Try it >>
Going down the data below, set down exactly the line with "Privacy Policy (65, 2450)" and each line after it through the line with "CDs (4, 2467)"; no other lines.

--------------------

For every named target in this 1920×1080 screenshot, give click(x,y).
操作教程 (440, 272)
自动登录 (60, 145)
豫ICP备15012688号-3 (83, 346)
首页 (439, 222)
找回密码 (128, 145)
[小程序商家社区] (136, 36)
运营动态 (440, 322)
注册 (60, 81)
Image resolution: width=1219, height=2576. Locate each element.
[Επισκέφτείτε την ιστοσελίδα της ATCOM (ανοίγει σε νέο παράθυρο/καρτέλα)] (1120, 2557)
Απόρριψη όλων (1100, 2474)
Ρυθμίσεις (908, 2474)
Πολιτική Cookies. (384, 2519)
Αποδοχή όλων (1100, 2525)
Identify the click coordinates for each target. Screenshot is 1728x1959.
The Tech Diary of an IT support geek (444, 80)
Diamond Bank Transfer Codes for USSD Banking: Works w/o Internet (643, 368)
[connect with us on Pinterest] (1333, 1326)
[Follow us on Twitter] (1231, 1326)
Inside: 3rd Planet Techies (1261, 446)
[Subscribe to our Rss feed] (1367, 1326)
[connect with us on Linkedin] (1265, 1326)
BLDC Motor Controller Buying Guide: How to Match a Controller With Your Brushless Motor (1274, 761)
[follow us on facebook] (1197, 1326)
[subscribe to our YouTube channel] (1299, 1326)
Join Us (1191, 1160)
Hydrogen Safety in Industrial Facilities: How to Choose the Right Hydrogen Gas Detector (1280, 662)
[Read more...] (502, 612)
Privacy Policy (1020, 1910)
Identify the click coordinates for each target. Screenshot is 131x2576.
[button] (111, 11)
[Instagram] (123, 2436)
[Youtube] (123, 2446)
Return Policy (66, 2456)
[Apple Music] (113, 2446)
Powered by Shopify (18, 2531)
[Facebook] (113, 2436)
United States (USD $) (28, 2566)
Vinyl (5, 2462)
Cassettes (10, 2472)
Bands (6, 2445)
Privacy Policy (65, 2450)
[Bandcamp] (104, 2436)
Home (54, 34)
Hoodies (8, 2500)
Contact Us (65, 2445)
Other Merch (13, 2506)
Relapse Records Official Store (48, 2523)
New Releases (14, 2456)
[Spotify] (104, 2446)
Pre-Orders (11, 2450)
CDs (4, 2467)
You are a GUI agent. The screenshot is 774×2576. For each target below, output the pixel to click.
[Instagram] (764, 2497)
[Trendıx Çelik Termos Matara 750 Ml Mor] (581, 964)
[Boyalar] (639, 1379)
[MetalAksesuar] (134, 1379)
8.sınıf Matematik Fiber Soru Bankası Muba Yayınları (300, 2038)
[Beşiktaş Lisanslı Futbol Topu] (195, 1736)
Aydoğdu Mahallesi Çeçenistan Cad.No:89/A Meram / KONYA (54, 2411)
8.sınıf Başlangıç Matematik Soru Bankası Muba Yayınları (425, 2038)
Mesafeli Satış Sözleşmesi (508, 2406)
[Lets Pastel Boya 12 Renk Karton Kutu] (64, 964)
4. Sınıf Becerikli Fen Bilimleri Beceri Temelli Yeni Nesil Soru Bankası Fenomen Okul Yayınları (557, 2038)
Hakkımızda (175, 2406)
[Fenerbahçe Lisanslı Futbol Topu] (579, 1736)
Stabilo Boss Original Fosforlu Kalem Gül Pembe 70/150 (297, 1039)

--------------------

Task result >>
Privacy Policy (65, 2450)
[Bandcamp] (104, 2436)
Home (54, 34)
Hoodies (8, 2500)
Contact Us (65, 2445)
Other Merch (13, 2506)
Relapse Records Official Store (48, 2523)
New Releases (14, 2456)
[Spotify] (104, 2446)
Pre-Orders (11, 2450)
CDs (4, 2467)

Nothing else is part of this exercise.